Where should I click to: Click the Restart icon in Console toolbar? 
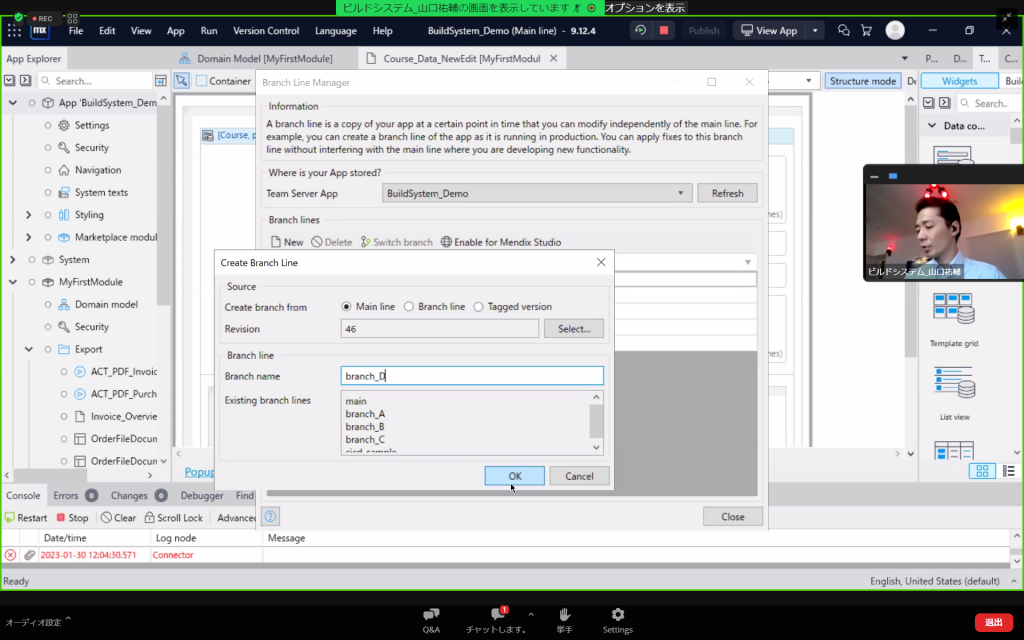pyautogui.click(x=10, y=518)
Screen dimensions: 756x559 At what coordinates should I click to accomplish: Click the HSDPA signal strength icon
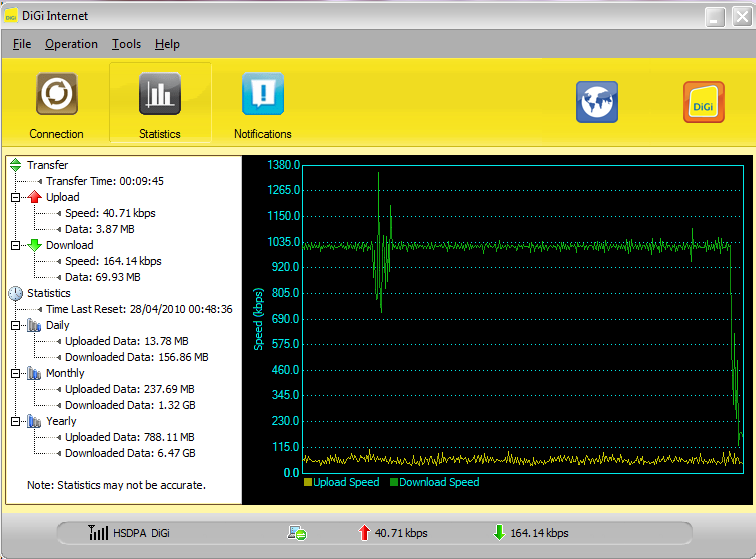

==

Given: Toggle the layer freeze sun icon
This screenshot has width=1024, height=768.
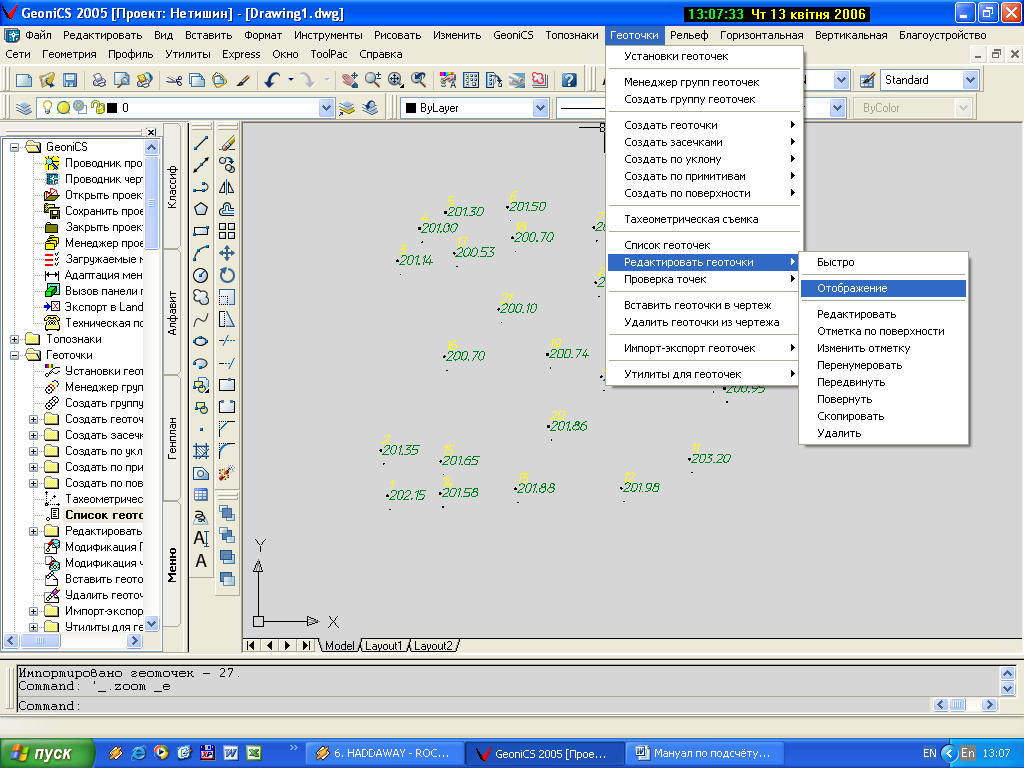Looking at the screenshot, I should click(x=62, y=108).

WHAT IS BEING ASKED → What you write out is the stretch of entries from the line containing "Where should I" to the line containing "Screen dimensions: 756x559", word for word, with both end lines and no pictures.

SOLUTION TO THE EXERCISE →
Where should I click to: Click the Restart icon in Console toolbar? 
pyautogui.click(x=10, y=518)
Screen dimensions: 756x559 At what coordinates should I click to accomplish: Click the HSDPA signal strength icon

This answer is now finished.